Sarah Pierre was in Germany for a wine industry trade show last month, but the atmosphere was not festive.
President Donald Trump had just threatened 200% tariffs on European wine as part of an escalating trade war. Pierre and thousands of other wine industry representatives were stunned. A 200% tariff would cripple businesses on both sides of the Atlantic, she said.
“It was terrifying,” she remembered. “It was doom and gloom.”
Trump later reduced his proposed tariffs to 20%, and even those are on hold for 90 days. But a 10% tariff on almost all imported goods remains in effect.
Pierre’s unease also has lingered.
She opened 3 Parks Wine Shop in 2013 and has locations in Atlanta’s Glenwood Park and Old Fourth Ward. She and 11 employees sell wines from across Europe, the United States and elsewhere. She is one of about 47,000 wine retailers across the United States who employ about 200,000 people, according to the National Association of Wine Retailers.
Pierre caters to casual drinkers as well as to wine aficionados. She loves the business but said “the margins aren’t that high.”
That’s why even a 10% tariff will hurt.
Pierre hasn’t seen the effects yet. Anticipating Trump’s move, she said wine importers and local distributors stocked up.

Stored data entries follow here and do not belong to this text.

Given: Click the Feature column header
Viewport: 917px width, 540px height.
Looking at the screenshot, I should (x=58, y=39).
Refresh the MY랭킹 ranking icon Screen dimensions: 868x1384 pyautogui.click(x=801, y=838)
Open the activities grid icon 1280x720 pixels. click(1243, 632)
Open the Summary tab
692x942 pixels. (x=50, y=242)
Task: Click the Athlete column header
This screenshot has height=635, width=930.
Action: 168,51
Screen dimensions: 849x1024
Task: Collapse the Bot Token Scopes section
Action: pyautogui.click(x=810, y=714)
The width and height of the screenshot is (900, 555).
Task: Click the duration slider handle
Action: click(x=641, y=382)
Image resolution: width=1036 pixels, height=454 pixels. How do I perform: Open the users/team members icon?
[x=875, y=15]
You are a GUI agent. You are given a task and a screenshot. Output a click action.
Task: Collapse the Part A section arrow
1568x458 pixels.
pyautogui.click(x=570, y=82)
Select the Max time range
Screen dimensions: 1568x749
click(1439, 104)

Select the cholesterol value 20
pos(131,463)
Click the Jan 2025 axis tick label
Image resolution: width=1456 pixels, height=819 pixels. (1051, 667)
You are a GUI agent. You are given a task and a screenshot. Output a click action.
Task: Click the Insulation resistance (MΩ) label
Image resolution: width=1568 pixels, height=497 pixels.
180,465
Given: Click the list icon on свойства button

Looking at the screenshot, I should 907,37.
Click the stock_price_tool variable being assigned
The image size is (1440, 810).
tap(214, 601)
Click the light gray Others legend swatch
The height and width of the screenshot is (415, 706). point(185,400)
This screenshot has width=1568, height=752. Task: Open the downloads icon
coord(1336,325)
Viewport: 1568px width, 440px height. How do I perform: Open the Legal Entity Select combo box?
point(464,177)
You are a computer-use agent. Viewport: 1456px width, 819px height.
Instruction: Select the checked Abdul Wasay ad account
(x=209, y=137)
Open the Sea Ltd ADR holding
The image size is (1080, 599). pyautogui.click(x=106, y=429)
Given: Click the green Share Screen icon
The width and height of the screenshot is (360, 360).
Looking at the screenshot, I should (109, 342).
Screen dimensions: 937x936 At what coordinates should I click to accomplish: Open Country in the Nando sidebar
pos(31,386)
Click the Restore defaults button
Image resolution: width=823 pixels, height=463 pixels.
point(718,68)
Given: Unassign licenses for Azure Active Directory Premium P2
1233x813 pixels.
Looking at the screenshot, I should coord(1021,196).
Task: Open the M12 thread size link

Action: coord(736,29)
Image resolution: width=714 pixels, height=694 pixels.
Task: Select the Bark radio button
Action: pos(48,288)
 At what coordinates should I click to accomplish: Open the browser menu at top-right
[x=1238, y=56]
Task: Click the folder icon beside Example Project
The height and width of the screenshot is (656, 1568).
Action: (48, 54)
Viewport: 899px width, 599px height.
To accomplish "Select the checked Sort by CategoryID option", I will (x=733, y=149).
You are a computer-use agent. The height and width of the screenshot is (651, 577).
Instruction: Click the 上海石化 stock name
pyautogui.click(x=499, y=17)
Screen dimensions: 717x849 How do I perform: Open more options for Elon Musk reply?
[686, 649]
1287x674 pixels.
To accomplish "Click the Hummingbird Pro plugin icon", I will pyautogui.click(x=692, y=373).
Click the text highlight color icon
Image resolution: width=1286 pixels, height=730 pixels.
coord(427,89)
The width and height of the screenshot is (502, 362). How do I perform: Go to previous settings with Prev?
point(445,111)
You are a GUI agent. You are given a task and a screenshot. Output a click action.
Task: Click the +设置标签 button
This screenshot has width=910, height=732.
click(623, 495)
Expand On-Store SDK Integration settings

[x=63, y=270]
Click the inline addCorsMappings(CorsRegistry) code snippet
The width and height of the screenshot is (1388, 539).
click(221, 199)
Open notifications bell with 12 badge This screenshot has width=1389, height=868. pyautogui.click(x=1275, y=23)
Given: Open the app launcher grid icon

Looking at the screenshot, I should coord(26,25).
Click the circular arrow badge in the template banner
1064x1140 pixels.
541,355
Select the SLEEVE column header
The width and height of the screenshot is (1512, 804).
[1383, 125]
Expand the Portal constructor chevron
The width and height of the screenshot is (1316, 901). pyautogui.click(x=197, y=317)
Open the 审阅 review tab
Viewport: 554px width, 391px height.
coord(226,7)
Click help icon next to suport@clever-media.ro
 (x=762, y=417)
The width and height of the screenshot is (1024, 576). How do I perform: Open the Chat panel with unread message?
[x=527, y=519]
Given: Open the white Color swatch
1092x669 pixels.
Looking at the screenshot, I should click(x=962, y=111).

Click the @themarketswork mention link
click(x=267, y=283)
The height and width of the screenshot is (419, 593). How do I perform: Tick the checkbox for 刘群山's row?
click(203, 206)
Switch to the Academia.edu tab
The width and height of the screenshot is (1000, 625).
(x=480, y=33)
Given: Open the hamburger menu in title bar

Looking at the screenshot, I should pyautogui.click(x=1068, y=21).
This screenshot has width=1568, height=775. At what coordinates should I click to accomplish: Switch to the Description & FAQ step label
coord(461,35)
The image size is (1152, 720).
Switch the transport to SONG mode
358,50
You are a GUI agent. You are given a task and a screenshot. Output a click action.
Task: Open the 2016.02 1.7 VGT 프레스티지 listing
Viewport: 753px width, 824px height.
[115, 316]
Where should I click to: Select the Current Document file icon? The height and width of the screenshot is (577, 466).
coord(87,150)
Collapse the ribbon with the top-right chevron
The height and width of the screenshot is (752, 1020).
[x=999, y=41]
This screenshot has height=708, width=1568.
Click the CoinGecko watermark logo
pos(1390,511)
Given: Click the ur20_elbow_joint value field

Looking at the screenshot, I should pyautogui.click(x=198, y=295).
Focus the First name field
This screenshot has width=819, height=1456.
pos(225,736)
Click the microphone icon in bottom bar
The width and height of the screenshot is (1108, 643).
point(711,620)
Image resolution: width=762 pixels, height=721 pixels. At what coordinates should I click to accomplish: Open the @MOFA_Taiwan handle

But those stocks will dwindle over the next few months. And with talk of a recession, Pierre said some customers are already cutting back. Someone who might have bought a $75 wine is now spending $50 or $25.
“Anyone paying attention is being a little tighter than they have been,” she said.
Pierre said the industry can absorb 10% tariffs. Winemakers, importers, distributors and retailers like her can each take a little hit.
But the threat of larger tariffs remains, and other countries are already retaliating. Canada, the top export market for U.S. wine, has stopped selling it. That hurts American wineries and distributors, Pierre said.
“Nothing about (wine tariffs) benefits us in America,” she said. “Not one bit.”